All epigenetic measures mediated the association between DASH score and all-cause mortality (DunedinPoAm: mean proportion [MP], 22.1 percent; p_mediation=0.04; GrimAA: MP, 45.1 percent; p_mediation=0.001; PhenoAA: MP, 22.9 percent; p_mediation=0.03).

An interaction was also noted between DASH score and smoking status with respect to epigenetic ageing markers, in which the association between DASH score and epigenetic ageing markers appeared more robust in “ever smokers” (former and current smokers) than “never smokers.” Mediation proportions were 31.3 percent, 46.8 percent, and 10.3 percent for DunedinPoAm, GrimAA, and PhenoAA, respectively in ever smokers; no significant mediation was seen in never smokers.

“This favourable relation between higher diet quality scores and epigenetic age deceleration may be related to reductions in oxidative and inflammatory stress,” the researchers said. “It was demonstrated that epigenetic age acceleration relates to inflammatory biomarkers and postprandial lipid levels in White individuals.” [Nutr Metab Cardiovasc Dis 2014;24:929-939; Clin Epigenetics 2018;10:56]

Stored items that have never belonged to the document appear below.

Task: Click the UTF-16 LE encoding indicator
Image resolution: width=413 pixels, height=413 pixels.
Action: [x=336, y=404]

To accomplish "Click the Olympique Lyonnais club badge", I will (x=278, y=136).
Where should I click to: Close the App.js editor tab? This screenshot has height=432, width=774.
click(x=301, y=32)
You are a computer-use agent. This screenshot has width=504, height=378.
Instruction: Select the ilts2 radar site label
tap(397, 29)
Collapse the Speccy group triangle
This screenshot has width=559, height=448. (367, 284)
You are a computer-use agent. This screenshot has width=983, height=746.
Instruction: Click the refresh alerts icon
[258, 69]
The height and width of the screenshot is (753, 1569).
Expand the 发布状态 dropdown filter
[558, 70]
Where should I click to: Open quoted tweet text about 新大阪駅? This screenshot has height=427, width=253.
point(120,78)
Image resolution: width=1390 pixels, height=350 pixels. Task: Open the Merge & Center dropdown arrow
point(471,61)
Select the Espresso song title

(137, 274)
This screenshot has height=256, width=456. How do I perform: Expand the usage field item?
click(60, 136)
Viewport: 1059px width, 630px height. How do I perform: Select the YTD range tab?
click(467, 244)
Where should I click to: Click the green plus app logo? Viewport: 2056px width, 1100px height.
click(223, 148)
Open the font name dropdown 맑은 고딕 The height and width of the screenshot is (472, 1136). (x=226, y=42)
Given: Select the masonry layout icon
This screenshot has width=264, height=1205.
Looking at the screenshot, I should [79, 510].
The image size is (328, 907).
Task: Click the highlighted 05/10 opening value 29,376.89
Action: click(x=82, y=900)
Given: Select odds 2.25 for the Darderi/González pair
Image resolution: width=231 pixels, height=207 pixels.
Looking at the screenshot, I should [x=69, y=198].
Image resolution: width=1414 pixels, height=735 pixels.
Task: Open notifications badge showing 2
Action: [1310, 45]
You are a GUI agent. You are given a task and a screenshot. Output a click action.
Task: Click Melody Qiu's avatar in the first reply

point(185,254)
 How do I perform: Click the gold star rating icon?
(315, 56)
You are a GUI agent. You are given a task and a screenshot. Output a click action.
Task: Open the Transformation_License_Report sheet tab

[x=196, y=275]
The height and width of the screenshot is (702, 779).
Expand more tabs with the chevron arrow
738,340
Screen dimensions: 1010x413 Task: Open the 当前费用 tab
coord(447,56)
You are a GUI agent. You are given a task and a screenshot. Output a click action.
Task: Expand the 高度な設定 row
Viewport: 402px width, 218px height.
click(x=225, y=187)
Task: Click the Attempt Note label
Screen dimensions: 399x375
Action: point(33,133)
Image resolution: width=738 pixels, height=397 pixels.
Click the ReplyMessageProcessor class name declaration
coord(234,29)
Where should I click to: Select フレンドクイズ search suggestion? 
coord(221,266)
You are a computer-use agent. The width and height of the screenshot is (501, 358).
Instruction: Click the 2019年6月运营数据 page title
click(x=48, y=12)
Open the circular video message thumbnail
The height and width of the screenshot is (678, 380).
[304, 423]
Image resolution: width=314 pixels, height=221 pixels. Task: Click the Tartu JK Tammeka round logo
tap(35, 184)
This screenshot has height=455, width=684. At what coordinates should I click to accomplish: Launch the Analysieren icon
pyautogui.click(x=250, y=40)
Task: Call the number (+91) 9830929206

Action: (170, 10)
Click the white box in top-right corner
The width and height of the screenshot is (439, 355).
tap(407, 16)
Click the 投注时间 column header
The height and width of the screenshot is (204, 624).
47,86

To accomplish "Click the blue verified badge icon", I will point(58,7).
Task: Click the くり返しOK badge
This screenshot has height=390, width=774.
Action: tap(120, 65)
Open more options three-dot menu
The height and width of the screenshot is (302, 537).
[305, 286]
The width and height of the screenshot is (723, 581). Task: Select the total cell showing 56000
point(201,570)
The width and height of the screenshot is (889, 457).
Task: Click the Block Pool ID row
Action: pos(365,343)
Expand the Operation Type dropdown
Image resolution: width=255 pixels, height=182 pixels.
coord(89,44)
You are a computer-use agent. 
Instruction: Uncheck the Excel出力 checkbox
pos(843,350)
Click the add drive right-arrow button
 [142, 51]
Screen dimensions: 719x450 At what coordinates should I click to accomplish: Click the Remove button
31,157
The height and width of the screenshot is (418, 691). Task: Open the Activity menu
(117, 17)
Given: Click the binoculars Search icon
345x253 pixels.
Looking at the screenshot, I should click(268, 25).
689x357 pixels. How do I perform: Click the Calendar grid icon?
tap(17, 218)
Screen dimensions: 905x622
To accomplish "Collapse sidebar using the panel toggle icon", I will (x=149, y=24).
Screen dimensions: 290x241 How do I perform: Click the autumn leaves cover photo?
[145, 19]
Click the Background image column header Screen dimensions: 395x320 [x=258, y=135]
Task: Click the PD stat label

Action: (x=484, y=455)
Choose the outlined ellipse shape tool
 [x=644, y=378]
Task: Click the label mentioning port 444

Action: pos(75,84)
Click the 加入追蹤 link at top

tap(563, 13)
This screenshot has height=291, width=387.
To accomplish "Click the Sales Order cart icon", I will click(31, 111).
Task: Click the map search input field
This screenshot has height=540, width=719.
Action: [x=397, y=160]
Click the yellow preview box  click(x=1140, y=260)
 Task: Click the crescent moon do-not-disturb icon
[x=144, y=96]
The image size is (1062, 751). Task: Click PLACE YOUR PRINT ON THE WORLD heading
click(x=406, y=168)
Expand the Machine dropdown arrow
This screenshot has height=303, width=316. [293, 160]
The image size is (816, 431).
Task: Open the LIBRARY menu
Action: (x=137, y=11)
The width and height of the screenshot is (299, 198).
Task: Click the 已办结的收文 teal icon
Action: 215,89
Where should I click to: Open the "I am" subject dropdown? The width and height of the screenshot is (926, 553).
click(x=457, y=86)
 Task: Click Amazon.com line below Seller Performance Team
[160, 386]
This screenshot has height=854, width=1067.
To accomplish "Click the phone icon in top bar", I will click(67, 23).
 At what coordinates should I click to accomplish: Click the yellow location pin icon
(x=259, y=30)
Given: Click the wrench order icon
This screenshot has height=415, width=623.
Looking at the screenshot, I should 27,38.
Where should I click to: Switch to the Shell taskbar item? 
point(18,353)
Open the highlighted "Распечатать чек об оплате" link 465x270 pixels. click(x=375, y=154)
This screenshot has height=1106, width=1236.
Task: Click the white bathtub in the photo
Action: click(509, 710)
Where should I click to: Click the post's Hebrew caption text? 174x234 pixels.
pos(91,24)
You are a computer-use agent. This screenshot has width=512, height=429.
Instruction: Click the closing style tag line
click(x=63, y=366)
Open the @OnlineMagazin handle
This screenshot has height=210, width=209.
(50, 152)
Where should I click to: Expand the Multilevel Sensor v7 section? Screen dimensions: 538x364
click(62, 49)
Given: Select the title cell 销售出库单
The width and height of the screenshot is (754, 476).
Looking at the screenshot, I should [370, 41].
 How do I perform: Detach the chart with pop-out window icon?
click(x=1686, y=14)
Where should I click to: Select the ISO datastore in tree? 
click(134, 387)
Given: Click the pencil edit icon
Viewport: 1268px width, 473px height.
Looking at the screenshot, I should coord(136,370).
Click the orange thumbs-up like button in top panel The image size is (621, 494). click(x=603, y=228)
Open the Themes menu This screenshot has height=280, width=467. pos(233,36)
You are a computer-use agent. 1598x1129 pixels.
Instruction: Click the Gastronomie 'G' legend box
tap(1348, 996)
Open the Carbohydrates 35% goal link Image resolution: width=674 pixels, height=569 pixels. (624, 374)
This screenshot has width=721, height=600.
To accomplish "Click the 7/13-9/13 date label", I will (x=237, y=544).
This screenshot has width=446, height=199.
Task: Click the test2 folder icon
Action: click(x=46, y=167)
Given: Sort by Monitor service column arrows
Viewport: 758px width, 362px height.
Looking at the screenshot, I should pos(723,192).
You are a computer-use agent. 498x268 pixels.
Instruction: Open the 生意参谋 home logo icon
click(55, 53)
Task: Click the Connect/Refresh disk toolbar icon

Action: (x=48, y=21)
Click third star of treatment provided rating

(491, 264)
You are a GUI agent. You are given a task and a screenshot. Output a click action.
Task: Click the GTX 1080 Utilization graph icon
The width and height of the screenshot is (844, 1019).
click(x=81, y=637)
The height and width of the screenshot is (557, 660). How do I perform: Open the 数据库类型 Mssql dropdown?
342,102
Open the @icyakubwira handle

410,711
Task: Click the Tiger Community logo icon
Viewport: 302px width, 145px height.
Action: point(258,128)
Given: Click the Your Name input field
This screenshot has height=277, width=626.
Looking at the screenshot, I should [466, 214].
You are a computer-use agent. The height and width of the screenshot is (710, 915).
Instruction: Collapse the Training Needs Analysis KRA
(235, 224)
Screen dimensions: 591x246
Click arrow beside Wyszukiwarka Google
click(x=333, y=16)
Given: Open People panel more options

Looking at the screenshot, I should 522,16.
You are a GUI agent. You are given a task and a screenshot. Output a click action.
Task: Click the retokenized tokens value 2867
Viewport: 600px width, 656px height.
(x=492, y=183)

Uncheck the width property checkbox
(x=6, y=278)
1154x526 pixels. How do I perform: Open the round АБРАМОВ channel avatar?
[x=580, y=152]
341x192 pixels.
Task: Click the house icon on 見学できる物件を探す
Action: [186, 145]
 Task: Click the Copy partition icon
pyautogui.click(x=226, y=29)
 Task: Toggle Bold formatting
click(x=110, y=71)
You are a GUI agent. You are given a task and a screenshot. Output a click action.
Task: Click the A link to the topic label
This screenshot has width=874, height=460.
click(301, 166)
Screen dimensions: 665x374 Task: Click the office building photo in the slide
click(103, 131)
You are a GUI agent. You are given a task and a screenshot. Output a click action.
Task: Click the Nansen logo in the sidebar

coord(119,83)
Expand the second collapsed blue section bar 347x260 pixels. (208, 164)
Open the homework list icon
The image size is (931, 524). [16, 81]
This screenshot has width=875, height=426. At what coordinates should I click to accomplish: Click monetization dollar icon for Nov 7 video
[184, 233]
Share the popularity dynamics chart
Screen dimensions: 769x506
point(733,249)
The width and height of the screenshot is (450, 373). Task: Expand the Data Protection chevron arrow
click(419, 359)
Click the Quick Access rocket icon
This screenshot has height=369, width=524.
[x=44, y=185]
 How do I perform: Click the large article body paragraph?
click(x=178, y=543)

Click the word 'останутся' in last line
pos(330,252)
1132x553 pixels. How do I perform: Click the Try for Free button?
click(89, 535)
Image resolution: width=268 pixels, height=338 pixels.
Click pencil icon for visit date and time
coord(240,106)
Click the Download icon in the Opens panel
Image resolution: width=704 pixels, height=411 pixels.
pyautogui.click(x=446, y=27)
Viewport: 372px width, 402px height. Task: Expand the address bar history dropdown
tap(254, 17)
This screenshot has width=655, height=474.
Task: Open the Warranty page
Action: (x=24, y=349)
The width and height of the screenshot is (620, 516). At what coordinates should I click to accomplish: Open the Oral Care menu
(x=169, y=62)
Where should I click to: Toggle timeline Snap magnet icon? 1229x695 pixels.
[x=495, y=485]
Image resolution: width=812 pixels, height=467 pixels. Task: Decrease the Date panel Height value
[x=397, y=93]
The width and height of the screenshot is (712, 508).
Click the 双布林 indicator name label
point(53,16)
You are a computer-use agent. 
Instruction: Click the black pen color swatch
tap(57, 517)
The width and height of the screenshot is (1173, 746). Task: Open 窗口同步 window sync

Additionally, the three measures of epigenetic ageing acceleration were found to be related to the consumption of nuts and legumes, which can be linked to decreases in oxidative and inflammatory processes prohibited by bioactive compounds such as mono- and polyunsaturated fatty acids, phenolic compounds, tocopherols, and carotenoids. [Circ Genom Precis Med 2020;13:e002766]

“Previous studies have shown that the epigenetic ageing markers used by the present study have stronger predictive abilities for the time to chronic diseases and death compared to the first-generation epigenetic ageing markers,” the researchers said. [Aging 2019;11:303-327]

The current study also showed that whole blood‒derived DNA methylation-based epigenetic ageing markers are useful for gauging the effects of diet on health in observational studies and may be applied to intervention studies. [Genes Nutr 2017;12:24]

“Further studies are warranted to validate our findings, including studies with larger sample sizes, studies with racially and ethnically diverse populations, and studies investigating the causal role of dietary factors on epigenetic regulations,” the researchers said.